- **What to produce**:
The word "Jump" marks the lines to find; copy every such line from the data below.

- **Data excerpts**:
++++++++++++++++++++
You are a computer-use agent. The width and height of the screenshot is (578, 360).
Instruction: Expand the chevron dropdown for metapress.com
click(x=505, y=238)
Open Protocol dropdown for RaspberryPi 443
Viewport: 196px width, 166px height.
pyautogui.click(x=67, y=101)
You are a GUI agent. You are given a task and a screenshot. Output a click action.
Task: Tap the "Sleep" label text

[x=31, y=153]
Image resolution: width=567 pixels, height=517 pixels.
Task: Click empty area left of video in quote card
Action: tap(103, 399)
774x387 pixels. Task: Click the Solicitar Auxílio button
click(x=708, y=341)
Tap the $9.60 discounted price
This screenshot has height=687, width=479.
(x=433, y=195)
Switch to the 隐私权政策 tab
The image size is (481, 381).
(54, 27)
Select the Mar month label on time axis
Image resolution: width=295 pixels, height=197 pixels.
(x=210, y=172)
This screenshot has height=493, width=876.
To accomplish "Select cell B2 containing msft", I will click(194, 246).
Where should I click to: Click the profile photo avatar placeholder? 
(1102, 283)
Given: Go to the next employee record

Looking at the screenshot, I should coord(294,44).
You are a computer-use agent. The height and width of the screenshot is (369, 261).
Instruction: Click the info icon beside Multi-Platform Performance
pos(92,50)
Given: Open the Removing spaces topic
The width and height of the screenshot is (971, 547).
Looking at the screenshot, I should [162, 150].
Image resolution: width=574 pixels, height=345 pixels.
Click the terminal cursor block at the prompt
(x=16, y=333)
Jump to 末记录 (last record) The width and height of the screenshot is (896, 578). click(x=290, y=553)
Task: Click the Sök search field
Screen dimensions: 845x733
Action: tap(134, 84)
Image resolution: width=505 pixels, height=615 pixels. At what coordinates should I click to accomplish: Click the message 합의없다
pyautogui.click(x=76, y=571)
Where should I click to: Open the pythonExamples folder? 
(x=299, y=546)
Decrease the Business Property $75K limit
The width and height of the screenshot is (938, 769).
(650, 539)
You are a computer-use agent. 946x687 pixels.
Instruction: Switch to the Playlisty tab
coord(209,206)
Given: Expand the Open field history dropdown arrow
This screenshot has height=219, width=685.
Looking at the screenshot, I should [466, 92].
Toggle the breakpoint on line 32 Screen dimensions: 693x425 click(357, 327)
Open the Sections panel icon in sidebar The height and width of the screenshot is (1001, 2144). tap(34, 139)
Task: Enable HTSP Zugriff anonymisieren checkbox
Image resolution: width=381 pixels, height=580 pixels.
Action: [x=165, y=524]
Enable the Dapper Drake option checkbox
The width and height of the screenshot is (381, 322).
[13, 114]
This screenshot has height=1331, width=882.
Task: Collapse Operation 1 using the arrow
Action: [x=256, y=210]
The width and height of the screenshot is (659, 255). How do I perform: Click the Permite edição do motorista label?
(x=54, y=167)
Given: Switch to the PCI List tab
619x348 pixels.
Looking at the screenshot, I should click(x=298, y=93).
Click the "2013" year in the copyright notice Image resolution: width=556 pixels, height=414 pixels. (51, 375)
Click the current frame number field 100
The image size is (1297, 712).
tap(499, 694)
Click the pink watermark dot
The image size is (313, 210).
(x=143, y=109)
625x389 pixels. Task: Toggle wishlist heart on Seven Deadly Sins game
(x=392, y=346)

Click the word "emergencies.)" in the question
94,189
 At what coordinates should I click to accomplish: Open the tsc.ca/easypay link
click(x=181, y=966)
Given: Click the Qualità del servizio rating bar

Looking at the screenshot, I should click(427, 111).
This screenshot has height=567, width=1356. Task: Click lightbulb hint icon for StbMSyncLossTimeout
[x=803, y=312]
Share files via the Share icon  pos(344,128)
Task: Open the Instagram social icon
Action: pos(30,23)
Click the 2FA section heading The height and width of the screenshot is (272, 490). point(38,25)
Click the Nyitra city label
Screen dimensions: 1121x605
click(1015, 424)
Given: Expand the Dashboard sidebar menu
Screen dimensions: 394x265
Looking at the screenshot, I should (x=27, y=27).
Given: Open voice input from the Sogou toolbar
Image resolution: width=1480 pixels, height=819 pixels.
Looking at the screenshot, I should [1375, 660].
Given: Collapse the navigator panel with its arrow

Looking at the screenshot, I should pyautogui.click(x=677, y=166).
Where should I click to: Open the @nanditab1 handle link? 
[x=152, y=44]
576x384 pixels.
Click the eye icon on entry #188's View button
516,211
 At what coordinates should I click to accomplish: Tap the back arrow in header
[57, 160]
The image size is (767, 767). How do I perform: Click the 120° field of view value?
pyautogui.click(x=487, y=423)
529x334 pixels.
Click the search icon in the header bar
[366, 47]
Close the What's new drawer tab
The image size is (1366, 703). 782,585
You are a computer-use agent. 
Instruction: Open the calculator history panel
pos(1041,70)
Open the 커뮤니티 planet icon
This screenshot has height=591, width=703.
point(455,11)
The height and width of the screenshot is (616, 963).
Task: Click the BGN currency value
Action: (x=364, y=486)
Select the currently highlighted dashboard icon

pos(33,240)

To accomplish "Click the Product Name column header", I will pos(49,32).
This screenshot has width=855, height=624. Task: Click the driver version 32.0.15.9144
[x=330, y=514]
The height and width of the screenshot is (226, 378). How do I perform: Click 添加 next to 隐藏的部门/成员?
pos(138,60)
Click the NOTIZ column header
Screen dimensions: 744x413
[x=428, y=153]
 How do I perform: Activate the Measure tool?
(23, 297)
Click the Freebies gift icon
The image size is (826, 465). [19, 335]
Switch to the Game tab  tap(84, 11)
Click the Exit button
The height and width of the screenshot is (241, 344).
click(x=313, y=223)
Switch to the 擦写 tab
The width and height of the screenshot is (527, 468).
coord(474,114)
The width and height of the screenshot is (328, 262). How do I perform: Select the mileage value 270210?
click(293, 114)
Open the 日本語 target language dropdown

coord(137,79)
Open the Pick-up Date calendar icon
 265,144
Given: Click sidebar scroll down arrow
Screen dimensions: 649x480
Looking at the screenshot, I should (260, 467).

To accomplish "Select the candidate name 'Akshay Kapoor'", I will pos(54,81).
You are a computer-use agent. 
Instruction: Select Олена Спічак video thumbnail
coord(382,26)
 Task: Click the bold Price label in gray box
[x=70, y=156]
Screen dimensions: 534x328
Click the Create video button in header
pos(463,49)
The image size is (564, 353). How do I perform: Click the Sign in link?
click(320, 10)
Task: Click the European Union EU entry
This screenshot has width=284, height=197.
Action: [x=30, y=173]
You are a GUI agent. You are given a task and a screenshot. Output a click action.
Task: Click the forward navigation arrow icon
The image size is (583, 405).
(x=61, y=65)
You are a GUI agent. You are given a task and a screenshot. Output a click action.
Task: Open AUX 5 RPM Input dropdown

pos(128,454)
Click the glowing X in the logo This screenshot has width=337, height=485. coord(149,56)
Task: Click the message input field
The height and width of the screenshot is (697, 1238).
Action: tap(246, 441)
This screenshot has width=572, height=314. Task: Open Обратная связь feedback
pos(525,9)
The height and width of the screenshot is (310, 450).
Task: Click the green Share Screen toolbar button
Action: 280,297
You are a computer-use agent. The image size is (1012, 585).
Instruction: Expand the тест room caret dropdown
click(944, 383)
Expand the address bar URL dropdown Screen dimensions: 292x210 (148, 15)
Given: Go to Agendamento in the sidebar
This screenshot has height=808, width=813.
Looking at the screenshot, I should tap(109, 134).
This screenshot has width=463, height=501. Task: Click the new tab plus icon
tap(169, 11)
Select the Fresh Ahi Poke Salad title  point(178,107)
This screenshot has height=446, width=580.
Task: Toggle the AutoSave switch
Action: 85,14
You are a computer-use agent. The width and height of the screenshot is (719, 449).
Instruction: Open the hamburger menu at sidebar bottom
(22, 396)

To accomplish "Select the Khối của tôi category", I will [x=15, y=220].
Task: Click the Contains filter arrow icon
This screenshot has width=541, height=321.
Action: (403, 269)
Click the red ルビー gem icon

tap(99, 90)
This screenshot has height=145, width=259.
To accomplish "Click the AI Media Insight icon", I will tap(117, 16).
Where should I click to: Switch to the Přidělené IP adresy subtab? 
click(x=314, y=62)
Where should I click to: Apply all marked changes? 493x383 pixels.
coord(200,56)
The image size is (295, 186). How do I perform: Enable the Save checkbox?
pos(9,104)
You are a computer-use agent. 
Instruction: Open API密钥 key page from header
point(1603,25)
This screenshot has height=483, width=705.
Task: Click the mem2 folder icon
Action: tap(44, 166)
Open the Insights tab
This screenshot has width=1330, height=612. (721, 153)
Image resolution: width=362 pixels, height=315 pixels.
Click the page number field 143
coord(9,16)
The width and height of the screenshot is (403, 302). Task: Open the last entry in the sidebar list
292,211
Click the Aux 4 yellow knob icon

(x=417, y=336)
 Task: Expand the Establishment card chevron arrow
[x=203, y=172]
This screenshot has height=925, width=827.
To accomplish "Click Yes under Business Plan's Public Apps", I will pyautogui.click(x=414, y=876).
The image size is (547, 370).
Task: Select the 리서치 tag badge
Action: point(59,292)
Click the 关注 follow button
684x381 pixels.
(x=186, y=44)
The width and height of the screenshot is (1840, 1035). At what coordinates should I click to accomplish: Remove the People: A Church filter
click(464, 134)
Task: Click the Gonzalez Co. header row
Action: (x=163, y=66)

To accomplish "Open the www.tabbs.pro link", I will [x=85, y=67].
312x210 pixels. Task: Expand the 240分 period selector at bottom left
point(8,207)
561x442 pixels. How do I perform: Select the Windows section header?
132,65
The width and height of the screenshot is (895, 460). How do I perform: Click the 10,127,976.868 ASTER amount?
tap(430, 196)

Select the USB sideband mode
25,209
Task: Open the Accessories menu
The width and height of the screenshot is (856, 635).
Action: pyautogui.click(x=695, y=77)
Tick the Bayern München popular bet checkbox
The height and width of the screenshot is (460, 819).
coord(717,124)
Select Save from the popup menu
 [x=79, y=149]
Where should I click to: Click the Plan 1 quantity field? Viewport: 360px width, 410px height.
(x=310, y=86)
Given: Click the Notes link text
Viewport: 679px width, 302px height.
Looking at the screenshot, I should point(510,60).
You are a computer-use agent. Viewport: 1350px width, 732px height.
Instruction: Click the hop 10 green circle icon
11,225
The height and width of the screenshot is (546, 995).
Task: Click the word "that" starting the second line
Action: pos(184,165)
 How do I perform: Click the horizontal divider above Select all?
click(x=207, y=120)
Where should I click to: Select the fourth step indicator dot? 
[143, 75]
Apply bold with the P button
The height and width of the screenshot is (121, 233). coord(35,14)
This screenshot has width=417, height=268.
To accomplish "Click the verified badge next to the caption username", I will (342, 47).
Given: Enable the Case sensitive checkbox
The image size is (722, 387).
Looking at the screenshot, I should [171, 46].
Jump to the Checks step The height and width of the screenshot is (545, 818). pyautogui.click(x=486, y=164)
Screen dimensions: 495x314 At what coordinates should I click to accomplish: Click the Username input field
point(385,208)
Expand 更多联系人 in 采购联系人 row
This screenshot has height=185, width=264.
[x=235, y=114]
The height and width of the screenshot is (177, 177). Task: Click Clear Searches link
++++++++++++++++++++
- **Written answer**:
Jump to 末记录 (last record) The width and height of the screenshot is (896, 578). click(x=290, y=553)
Jump to the Checks step The height and width of the screenshot is (545, 818). pyautogui.click(x=486, y=164)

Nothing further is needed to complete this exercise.